Она чувствовала себя в этом лесу, как в родном доме, и совсем не боялась. Она даже не боялась ночевать в темном лесу. Я лежал с открытыми глазами и ловил лесные шорохи, а она преспокойно спала.

Мы нашли партизан на третьи сутки. Они, когда увидели Машу, так прямо не знали, что делать от радости.

А через несколько дней мы приготовили площадку, и с Большой земли прилетел самолет с боеприпасами и продуктами. Машка на этом самолете улетела в Москву…

* * *

Щеголеев остановил машину. Он оглянулся.

— Вспомнил старое? — догадался он. — Надо отдохнуть. Жара, и ноги затекли.

— А у тебя сердце не болит? — спросил Леня.

— Видал наблюдателя?

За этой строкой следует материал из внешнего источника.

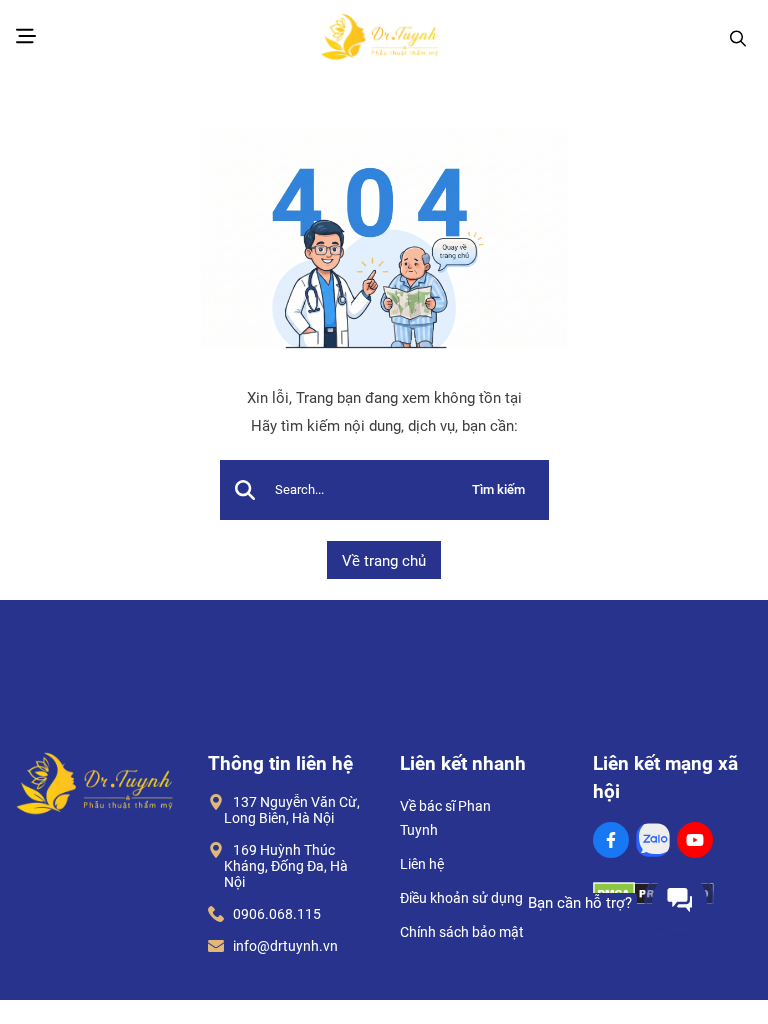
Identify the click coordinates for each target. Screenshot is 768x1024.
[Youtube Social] (695, 840)
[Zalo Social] (653, 840)
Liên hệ (422, 864)
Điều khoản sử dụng (461, 898)
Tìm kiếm (498, 489)
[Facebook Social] (611, 840)
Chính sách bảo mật (462, 932)
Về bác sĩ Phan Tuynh (445, 818)
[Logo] (380, 38)
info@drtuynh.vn (281, 946)
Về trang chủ (384, 561)
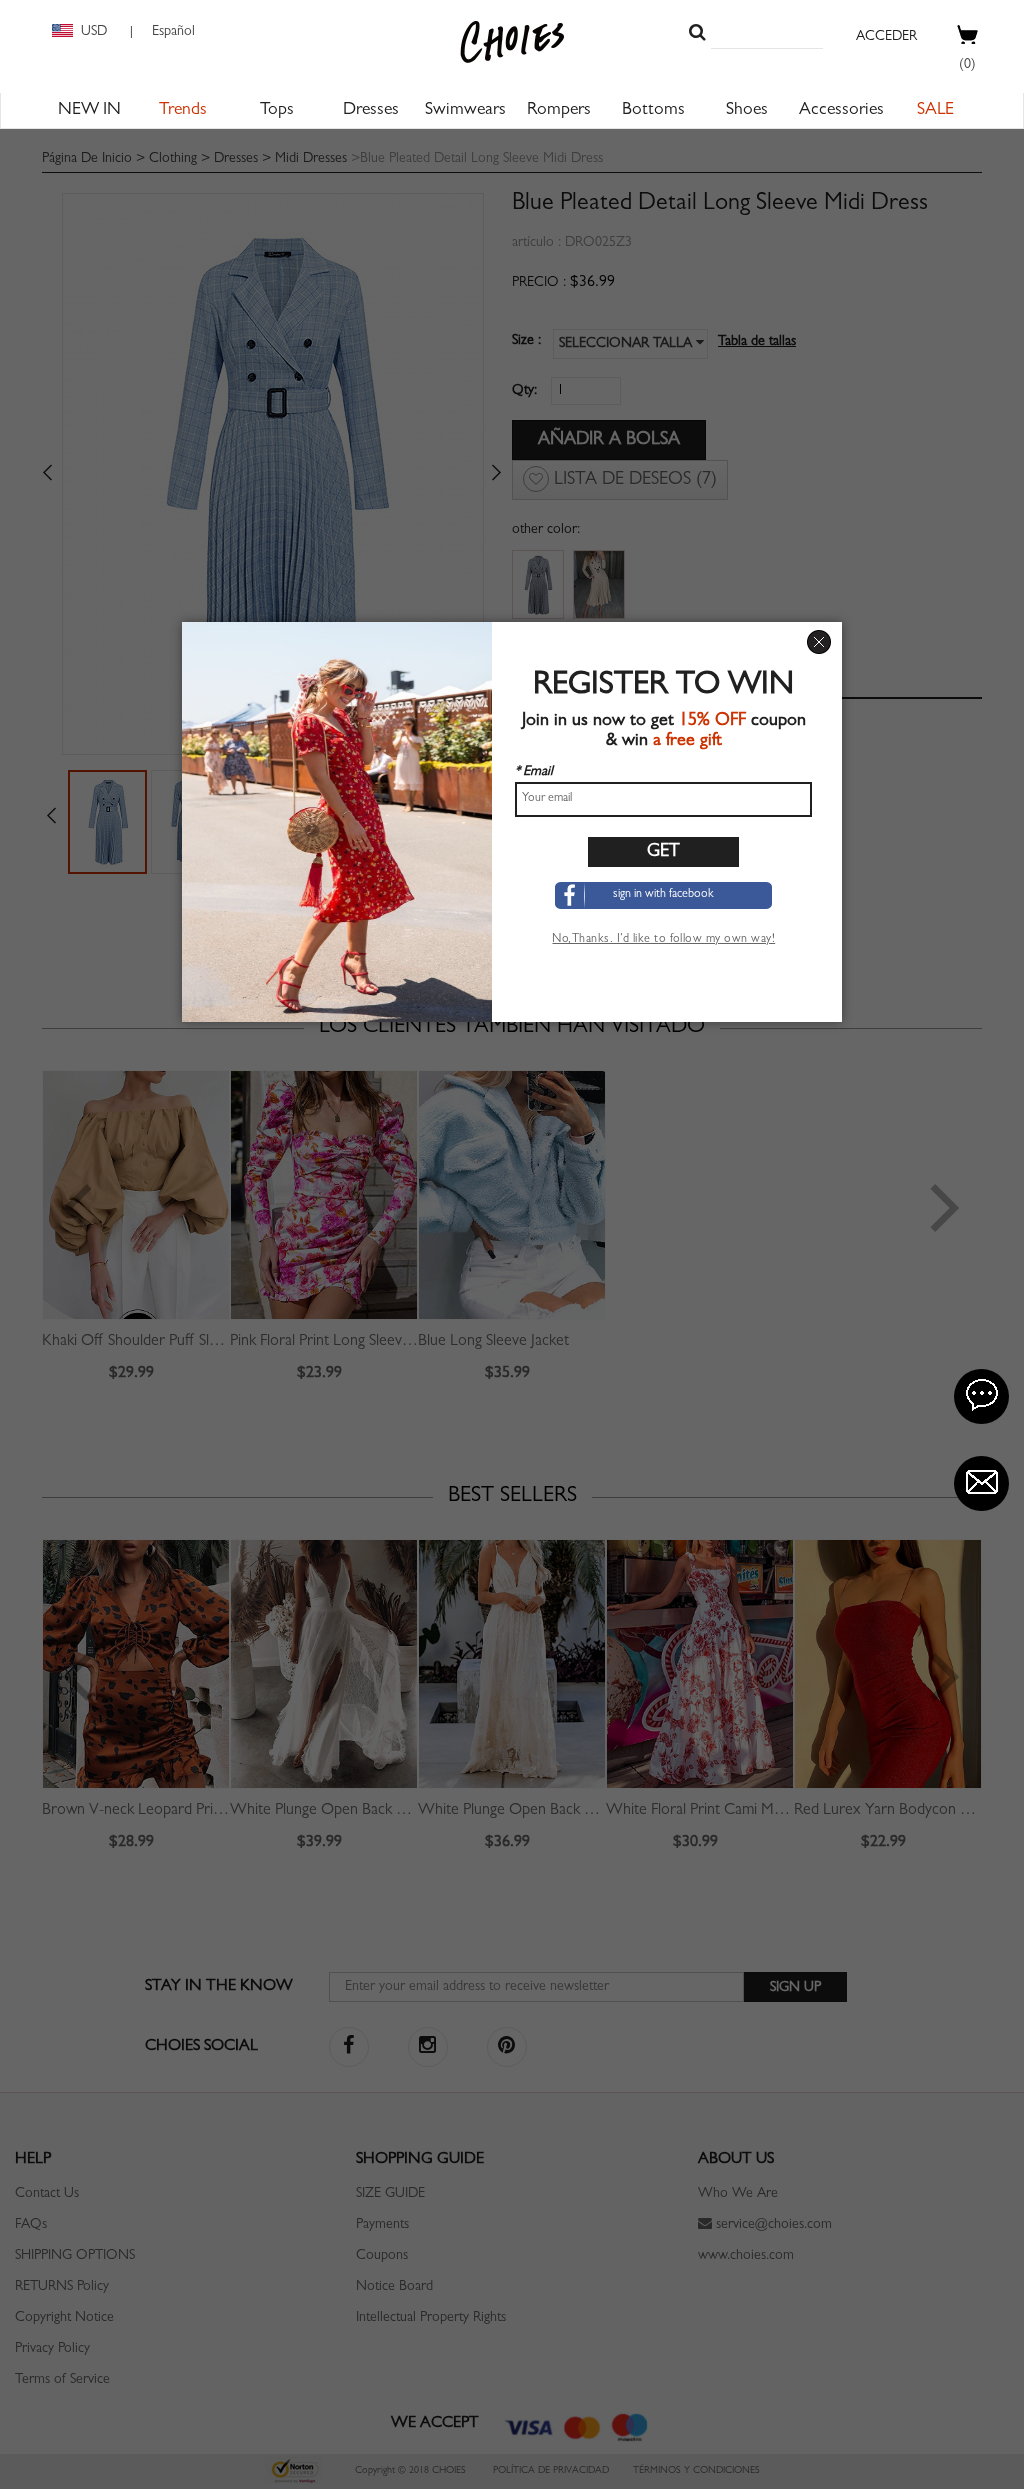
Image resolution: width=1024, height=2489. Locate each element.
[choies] (512, 42)
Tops (277, 111)
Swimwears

Машка приставила. Везде за мной ходит. Прилип. — Он повернулся к Лене. — Не болит у меня сердце. У меня никогда не болит сердце, это вы все с мамой придумали.

— Ну и хорошо, что не болит, — спокойно ответил Леня.

— А Маша что делает в совхозе? — спросил я.

— Машка — учительница. Строга до ужаса. — Щеголеев вынул из кармана фотокарточку. — Вот она, полюбуйся.

Это была совсем взрослая женщина Столько ведь лет прошло.

— Маша похожа на тебя, Иван Сергеевич, — сказал я. — И нос другой, и глаза не твои. А все равно похожа.

Щеголеев довольно улыбнулся.

— Я тебе поэтому и показал. Хотел проверить, не ты первый это подметил. У меня с ней родственные души. У нее даже мои привычки.

Щеголеев тяжело вздохнул:

— Скоро уйду на пенсию, буду сидеть около Машки и отдыхать. Буду ребятишкам рассказывать про эту проклятую войну. Люди быстро забывают прошлое, а ребятишкам надо знать, как нам это нелегко досталось.

— Поехали, что ли? — позвал Леня.

— Поехали, — ответил Щеголеев.

Он шел к машине впереди меня. Я посмотрел в его широкую, по-военному прямую спину и подумал: «Никогда ты не будешь сидеть возле Машки. Характер у тебя беспокойный. Если так сидеть, то нужно прислушиваться к перебоям сердца и к боли старых ран и ждать смерти. А ты ведь не захочешь прислушиваться…»

Щеголеев изо всех сил старался не хромать и опирался на палку. Но он сильно хромал.